▶ **What is required**
Repeat each entry exactly.

▶ **Records supplied**

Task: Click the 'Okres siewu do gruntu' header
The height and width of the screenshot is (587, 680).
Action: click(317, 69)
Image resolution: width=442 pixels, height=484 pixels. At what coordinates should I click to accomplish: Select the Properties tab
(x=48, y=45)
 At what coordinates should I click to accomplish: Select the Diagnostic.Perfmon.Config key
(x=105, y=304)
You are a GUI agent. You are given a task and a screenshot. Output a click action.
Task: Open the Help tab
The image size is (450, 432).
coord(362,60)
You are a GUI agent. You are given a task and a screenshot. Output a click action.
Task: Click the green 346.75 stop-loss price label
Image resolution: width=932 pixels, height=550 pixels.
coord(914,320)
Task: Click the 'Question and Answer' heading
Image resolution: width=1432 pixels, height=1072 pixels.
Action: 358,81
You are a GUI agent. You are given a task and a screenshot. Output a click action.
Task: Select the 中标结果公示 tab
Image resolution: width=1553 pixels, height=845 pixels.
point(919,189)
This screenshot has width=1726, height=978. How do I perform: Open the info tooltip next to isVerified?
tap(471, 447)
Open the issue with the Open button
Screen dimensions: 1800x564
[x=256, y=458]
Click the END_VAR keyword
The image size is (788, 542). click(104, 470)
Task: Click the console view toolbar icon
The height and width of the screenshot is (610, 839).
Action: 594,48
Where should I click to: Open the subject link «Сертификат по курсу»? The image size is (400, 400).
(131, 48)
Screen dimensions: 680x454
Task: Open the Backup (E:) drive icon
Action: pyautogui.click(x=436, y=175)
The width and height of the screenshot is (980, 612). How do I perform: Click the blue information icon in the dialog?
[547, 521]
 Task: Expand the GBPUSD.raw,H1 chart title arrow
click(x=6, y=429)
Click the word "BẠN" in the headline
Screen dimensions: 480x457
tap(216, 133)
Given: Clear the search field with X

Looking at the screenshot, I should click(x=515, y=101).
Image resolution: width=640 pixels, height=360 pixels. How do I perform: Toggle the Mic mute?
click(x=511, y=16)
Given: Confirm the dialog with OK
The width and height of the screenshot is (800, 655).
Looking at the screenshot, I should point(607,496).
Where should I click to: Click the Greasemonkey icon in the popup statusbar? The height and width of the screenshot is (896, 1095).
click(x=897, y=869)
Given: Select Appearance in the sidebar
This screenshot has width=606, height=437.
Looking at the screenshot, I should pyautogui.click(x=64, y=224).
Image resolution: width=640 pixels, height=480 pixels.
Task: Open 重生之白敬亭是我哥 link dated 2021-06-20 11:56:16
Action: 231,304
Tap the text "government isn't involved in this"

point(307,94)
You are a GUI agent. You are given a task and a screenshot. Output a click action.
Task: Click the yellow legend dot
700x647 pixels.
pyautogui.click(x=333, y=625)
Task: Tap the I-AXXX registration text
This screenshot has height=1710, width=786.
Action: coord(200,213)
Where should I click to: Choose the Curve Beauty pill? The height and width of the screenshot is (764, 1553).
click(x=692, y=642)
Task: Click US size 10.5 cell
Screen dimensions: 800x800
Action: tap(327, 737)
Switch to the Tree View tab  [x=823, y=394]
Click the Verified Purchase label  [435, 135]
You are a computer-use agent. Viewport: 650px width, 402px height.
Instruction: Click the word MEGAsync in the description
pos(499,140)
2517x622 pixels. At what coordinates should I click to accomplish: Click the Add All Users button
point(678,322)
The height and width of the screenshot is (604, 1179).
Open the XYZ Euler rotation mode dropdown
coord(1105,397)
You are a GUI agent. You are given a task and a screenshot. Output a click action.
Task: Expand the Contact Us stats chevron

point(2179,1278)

▶ **Solution to the problem**
Task: Click the 'Okres siewu do gruntu' header
The height and width of the screenshot is (587, 680).
Action: click(317, 69)
Image resolution: width=442 pixels, height=484 pixels. At what coordinates should I click to accomplish: Select the Properties tab
(x=48, y=45)
 At what coordinates should I click to accomplish: Select the Diagnostic.Perfmon.Config key
(x=105, y=304)
You are a GUI agent. You are given a task and a screenshot. Output a click action.
Task: Open the Help tab
The image size is (450, 432).
coord(362,60)
You are a GUI agent. You are given a task and a screenshot. Output a click action.
Task: Click the green 346.75 stop-loss price label
Image resolution: width=932 pixels, height=550 pixels.
coord(914,320)
Task: Click the 'Question and Answer' heading
Image resolution: width=1432 pixels, height=1072 pixels.
Action: 358,81
You are a GUI agent. You are given a task and a screenshot. Output a click action.
Task: Select the 中标结果公示 tab
Image resolution: width=1553 pixels, height=845 pixels.
point(919,189)
This screenshot has width=1726, height=978. How do I perform: Open the info tooltip next to isVerified?
tap(471, 447)
Open the issue with the Open button
Screen dimensions: 1800x564
[x=256, y=458]
Click the END_VAR keyword
The image size is (788, 542). click(104, 470)
Task: Click the console view toolbar icon
The height and width of the screenshot is (610, 839).
Action: 594,48
Where should I click to: Open the subject link «Сертификат по курсу»? The image size is (400, 400).
(131, 48)
Screen dimensions: 680x454
Task: Open the Backup (E:) drive icon
Action: pyautogui.click(x=436, y=175)
The width and height of the screenshot is (980, 612). How do I perform: Click the blue information icon in the dialog?
[547, 521]
 Task: Expand the GBPUSD.raw,H1 chart title arrow
click(x=6, y=429)
Click the word "BẠN" in the headline
Screen dimensions: 480x457
tap(216, 133)
Given: Clear the search field with X

Looking at the screenshot, I should click(x=515, y=101).
Image resolution: width=640 pixels, height=360 pixels. How do I perform: Toggle the Mic mute?
click(x=511, y=16)
Given: Confirm the dialog with OK
The width and height of the screenshot is (800, 655).
Looking at the screenshot, I should point(607,496).
Where should I click to: Click the Greasemonkey icon in the popup statusbar? The height and width of the screenshot is (896, 1095).
click(x=897, y=869)
Given: Select Appearance in the sidebar
This screenshot has width=606, height=437.
Looking at the screenshot, I should pyautogui.click(x=64, y=224).
Image resolution: width=640 pixels, height=480 pixels.
Task: Open 重生之白敬亭是我哥 link dated 2021-06-20 11:56:16
Action: 231,304
Tap the text "government isn't involved in this"

point(307,94)
You are a GUI agent. You are given a task and a screenshot. Output a click action.
Task: Click the yellow legend dot
700x647 pixels.
pyautogui.click(x=333, y=625)
Task: Tap the I-AXXX registration text
This screenshot has height=1710, width=786.
Action: coord(200,213)
Where should I click to: Choose the Curve Beauty pill? The height and width of the screenshot is (764, 1553).
click(x=692, y=642)
Task: Click US size 10.5 cell
Screen dimensions: 800x800
Action: tap(327, 737)
Switch to the Tree View tab  [x=823, y=394]
Click the Verified Purchase label  [435, 135]
You are a computer-use agent. Viewport: 650px width, 402px height.
Instruction: Click the word MEGAsync in the description
pos(499,140)
2517x622 pixels. At what coordinates should I click to accomplish: Click the Add All Users button
point(678,322)
The height and width of the screenshot is (604, 1179).
Open the XYZ Euler rotation mode dropdown
coord(1105,397)
You are a GUI agent. You are given a task and a screenshot. Output a click action.
Task: Expand the Contact Us stats chevron

point(2179,1278)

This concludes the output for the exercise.